= Beginning of Section =

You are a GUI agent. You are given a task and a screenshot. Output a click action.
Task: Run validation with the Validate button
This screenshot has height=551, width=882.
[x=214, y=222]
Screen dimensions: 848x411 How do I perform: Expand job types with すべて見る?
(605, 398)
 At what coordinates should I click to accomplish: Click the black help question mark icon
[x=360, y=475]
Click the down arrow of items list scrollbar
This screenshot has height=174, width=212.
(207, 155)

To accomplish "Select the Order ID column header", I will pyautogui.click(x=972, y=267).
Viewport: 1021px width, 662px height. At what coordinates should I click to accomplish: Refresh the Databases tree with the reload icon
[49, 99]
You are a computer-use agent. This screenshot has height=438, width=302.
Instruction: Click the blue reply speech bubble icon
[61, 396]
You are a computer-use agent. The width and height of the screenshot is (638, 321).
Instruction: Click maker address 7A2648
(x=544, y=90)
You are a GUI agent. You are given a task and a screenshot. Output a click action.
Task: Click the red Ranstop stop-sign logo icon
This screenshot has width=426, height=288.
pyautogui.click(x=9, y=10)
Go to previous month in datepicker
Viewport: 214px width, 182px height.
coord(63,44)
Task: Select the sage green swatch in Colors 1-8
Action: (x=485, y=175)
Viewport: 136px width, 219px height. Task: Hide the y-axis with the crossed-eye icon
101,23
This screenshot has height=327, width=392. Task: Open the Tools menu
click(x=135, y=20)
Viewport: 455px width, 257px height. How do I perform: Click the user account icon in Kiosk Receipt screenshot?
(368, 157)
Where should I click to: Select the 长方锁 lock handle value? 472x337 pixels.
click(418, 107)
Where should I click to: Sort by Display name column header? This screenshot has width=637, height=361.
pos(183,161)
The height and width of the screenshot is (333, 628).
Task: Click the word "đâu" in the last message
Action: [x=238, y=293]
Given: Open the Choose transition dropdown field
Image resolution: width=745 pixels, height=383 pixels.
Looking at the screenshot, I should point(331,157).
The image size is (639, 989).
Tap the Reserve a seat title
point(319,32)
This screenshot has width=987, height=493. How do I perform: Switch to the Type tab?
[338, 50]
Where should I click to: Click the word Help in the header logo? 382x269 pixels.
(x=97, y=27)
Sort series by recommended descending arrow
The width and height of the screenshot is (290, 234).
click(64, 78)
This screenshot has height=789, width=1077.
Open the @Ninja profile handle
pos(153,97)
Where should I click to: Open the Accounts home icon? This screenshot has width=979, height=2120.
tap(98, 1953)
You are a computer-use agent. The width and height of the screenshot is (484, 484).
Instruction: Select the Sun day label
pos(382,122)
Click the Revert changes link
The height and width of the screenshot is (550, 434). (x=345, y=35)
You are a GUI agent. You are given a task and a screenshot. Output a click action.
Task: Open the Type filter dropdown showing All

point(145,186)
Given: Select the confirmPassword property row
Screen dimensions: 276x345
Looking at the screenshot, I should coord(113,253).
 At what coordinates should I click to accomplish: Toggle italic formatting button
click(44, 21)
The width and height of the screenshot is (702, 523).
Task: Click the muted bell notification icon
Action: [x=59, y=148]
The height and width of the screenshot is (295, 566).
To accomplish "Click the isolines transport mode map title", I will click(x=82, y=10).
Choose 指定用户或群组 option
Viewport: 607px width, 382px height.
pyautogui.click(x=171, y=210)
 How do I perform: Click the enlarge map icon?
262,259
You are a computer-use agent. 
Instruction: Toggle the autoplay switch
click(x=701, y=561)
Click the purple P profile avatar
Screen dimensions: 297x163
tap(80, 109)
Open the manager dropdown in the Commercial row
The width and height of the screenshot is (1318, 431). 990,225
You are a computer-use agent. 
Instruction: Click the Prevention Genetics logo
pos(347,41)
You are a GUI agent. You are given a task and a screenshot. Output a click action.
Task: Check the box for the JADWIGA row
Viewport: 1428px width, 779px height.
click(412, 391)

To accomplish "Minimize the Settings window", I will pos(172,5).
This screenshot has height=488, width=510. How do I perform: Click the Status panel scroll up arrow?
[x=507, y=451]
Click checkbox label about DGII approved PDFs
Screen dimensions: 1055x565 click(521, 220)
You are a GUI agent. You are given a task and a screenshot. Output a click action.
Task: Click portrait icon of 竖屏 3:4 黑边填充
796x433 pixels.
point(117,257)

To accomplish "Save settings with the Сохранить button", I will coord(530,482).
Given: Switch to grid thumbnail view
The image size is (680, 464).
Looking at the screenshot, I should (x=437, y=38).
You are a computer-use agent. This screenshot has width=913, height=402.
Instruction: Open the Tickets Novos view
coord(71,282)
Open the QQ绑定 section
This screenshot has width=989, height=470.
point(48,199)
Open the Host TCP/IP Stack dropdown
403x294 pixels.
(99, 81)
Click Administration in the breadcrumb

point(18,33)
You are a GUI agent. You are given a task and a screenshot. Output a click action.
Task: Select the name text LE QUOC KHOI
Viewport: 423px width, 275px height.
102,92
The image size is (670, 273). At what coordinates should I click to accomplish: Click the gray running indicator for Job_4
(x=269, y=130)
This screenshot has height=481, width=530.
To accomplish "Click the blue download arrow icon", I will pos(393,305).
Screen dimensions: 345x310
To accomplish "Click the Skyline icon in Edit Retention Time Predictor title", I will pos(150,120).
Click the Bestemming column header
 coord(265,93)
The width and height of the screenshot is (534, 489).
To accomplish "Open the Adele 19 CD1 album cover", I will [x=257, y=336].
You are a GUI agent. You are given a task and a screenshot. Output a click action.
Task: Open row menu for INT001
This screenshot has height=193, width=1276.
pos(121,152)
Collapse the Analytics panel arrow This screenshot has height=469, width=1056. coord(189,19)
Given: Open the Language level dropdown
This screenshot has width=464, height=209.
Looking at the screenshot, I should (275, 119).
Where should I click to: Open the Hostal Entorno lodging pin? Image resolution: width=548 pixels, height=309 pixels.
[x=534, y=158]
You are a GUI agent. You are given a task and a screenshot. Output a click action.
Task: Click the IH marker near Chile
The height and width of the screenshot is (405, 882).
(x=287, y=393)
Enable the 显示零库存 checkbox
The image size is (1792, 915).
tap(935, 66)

= End of Section =

### What is needed
The whole listing needs copying. Write it out exactly.

### Response below
You are a GUI agent. You are given a task and a screenshot. Output a click action.
Task: Run validation with the Validate button
This screenshot has height=551, width=882.
[x=214, y=222]
Screen dimensions: 848x411 How do I perform: Expand job types with すべて見る?
(605, 398)
 At what coordinates should I click to accomplish: Click the black help question mark icon
[x=360, y=475]
Click the down arrow of items list scrollbar
This screenshot has height=174, width=212.
(207, 155)

To accomplish "Select the Order ID column header", I will pyautogui.click(x=972, y=267).
Viewport: 1021px width, 662px height. At what coordinates should I click to accomplish: Refresh the Databases tree with the reload icon
[49, 99]
You are a computer-use agent. This screenshot has height=438, width=302.
Instruction: Click the blue reply speech bubble icon
[61, 396]
You are a computer-use agent. The width and height of the screenshot is (638, 321).
Instruction: Click maker address 7A2648
(x=544, y=90)
You are a GUI agent. You are given a task and a screenshot. Output a click action.
Task: Click the red Ranstop stop-sign logo icon
This screenshot has width=426, height=288.
pyautogui.click(x=9, y=10)
Go to previous month in datepicker
Viewport: 214px width, 182px height.
coord(63,44)
Task: Select the sage green swatch in Colors 1-8
Action: (x=485, y=175)
Viewport: 136px width, 219px height. Task: Hide the y-axis with the crossed-eye icon
101,23
This screenshot has height=327, width=392. Task: Open the Tools menu
click(x=135, y=20)
Viewport: 455px width, 257px height. How do I perform: Click the user account icon in Kiosk Receipt screenshot?
(368, 157)
Where should I click to: Select the 长方锁 lock handle value? 472x337 pixels.
click(418, 107)
Where should I click to: Sort by Display name column header? This screenshot has width=637, height=361.
pos(183,161)
The height and width of the screenshot is (333, 628).
Task: Click the word "đâu" in the last message
Action: [x=238, y=293]
Given: Open the Choose transition dropdown field
Image resolution: width=745 pixels, height=383 pixels.
Looking at the screenshot, I should point(331,157).
The image size is (639, 989).
Tap the Reserve a seat title
point(319,32)
This screenshot has width=987, height=493. How do I perform: Switch to the Type tab?
[338, 50]
Where should I click to: Click the word Help in the header logo? 382x269 pixels.
(x=97, y=27)
Sort series by recommended descending arrow
The width and height of the screenshot is (290, 234).
click(64, 78)
This screenshot has height=789, width=1077.
Open the @Ninja profile handle
pos(153,97)
Where should I click to: Open the Accounts home icon? This screenshot has width=979, height=2120.
tap(98, 1953)
You are a computer-use agent. The width and height of the screenshot is (484, 484).
Instruction: Select the Sun day label
pos(382,122)
Click the Revert changes link
The height and width of the screenshot is (550, 434). (x=345, y=35)
You are a GUI agent. You are given a task and a screenshot. Output a click action.
Task: Open the Type filter dropdown showing All

point(145,186)
Given: Select the confirmPassword property row
Screen dimensions: 276x345
Looking at the screenshot, I should coord(113,253).
 At what coordinates should I click to accomplish: Toggle italic formatting button
click(44, 21)
The width and height of the screenshot is (702, 523).
Task: Click the muted bell notification icon
Action: [x=59, y=148]
The height and width of the screenshot is (295, 566).
To accomplish "Click the isolines transport mode map title", I will click(x=82, y=10).
Choose 指定用户或群组 option
Viewport: 607px width, 382px height.
pyautogui.click(x=171, y=210)
 How do I perform: Click the enlarge map icon?
262,259
You are a computer-use agent. 
Instruction: Toggle the autoplay switch
click(x=701, y=561)
Click the purple P profile avatar
Screen dimensions: 297x163
tap(80, 109)
Open the manager dropdown in the Commercial row
The width and height of the screenshot is (1318, 431). 990,225
You are a computer-use agent. 
Instruction: Click the Prevention Genetics logo
pos(347,41)
You are a GUI agent. You are given a task and a screenshot. Output a click action.
Task: Check the box for the JADWIGA row
Viewport: 1428px width, 779px height.
click(412, 391)

To accomplish "Minimize the Settings window", I will pos(172,5).
This screenshot has height=488, width=510. How do I perform: Click the Status panel scroll up arrow?
[x=507, y=451]
Click checkbox label about DGII approved PDFs
Screen dimensions: 1055x565 click(521, 220)
You are a GUI agent. You are given a task and a screenshot. Output a click action.
Task: Click portrait icon of 竖屏 3:4 黑边填充
796x433 pixels.
point(117,257)

To accomplish "Save settings with the Сохранить button", I will coord(530,482).
Given: Switch to grid thumbnail view
The image size is (680, 464).
Looking at the screenshot, I should (x=437, y=38).
You are a computer-use agent. This screenshot has width=913, height=402.
Instruction: Open the Tickets Novos view
coord(71,282)
Open the QQ绑定 section
This screenshot has width=989, height=470.
point(48,199)
Open the Host TCP/IP Stack dropdown
403x294 pixels.
(99, 81)
Click Administration in the breadcrumb

point(18,33)
You are a GUI agent. You are given a task and a screenshot. Output a click action.
Task: Select the name text LE QUOC KHOI
Viewport: 423px width, 275px height.
102,92
The image size is (670, 273). At what coordinates should I click to accomplish: Click the gray running indicator for Job_4
(x=269, y=130)
This screenshot has height=481, width=530.
To accomplish "Click the blue download arrow icon", I will pos(393,305).
Screen dimensions: 345x310
To accomplish "Click the Skyline icon in Edit Retention Time Predictor title", I will pos(150,120).
Click the Bestemming column header
 coord(265,93)
The width and height of the screenshot is (534, 489).
To accomplish "Open the Adele 19 CD1 album cover", I will [x=257, y=336].
You are a GUI agent. You are given a task and a screenshot. Output a click action.
Task: Open row menu for INT001
This screenshot has height=193, width=1276.
pos(121,152)
Collapse the Analytics panel arrow This screenshot has height=469, width=1056. coord(189,19)
Given: Open the Language level dropdown
This screenshot has width=464, height=209.
Looking at the screenshot, I should (275, 119).
Where should I click to: Open the Hostal Entorno lodging pin? Image resolution: width=548 pixels, height=309 pixels.
[x=534, y=158]
You are a GUI agent. You are given a task and a screenshot. Output a click action.
Task: Click the IH marker near Chile
The height and width of the screenshot is (405, 882).
(x=287, y=393)
Enable the 显示零库存 checkbox
The image size is (1792, 915).
tap(935, 66)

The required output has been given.